What to do:
Reproduce only the lines below from the line containing "The height and width of the screenshot is (768, 1024)." to the line containing "Windows Update in", exactly as written, with both end lines kept. Omit the pictures.
··· Data for review ···
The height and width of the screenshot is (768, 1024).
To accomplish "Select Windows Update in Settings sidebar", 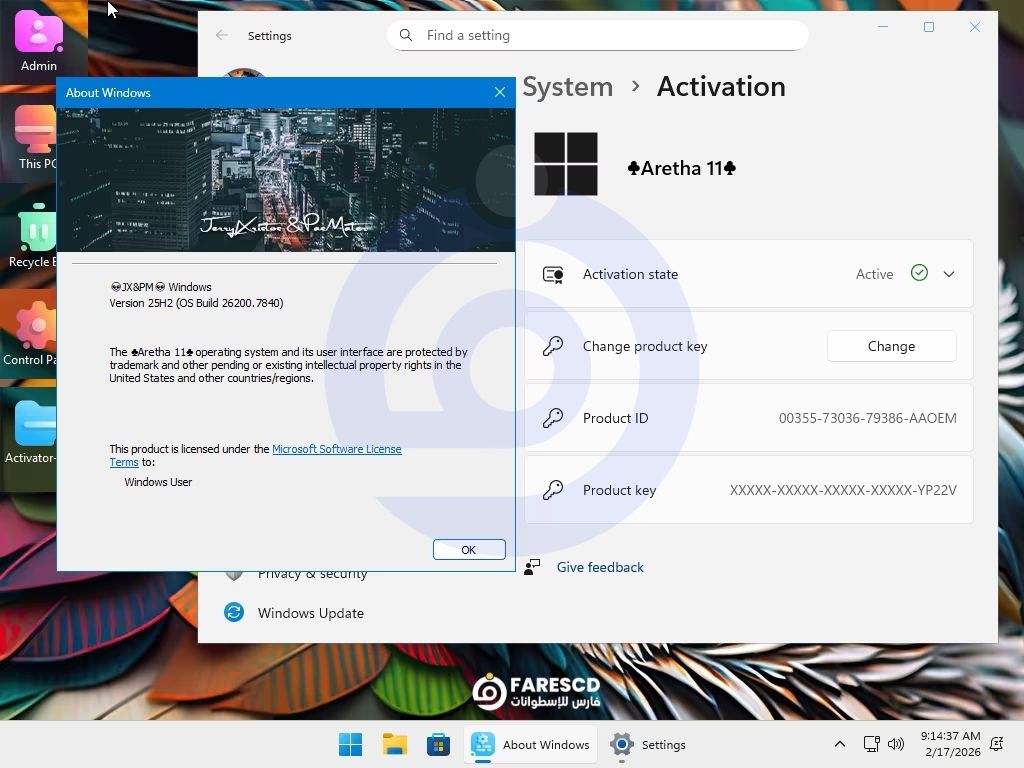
···
··· Data for review ···
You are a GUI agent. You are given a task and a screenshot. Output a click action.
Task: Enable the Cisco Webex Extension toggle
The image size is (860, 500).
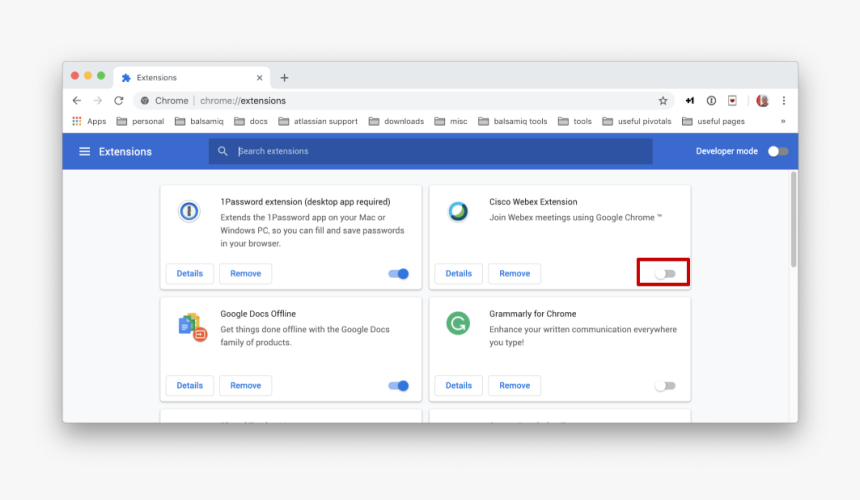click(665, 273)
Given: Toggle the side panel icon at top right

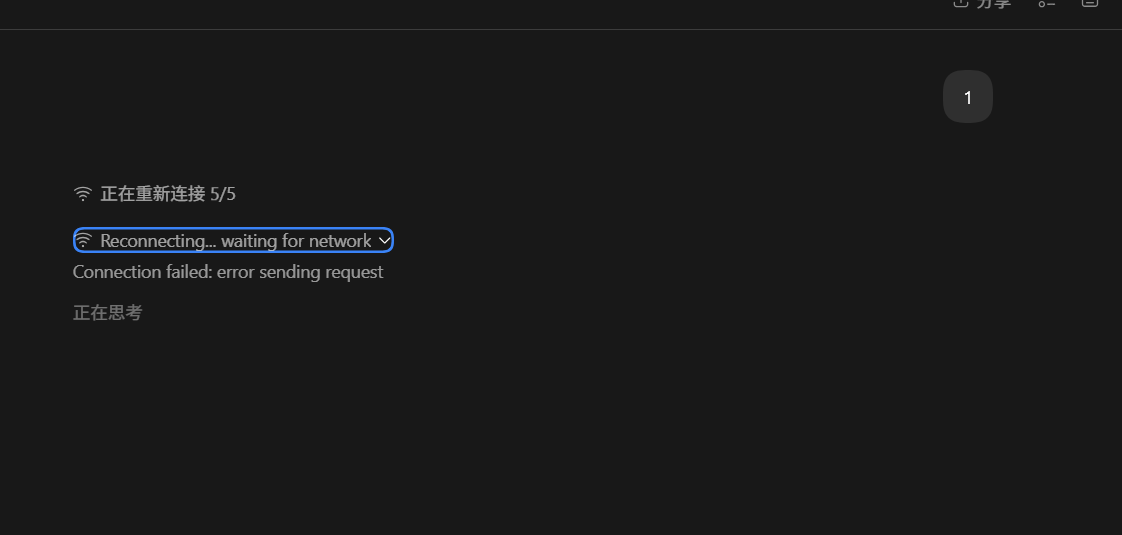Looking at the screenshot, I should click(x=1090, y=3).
···
··· Data for review ···
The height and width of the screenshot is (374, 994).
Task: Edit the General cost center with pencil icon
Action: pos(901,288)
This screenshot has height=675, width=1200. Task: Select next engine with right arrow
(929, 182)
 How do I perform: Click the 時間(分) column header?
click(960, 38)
···
Task answer:
The height and width of the screenshot is (768, 1024).
To accomplish "Select Windows Update in Settings sidebar", 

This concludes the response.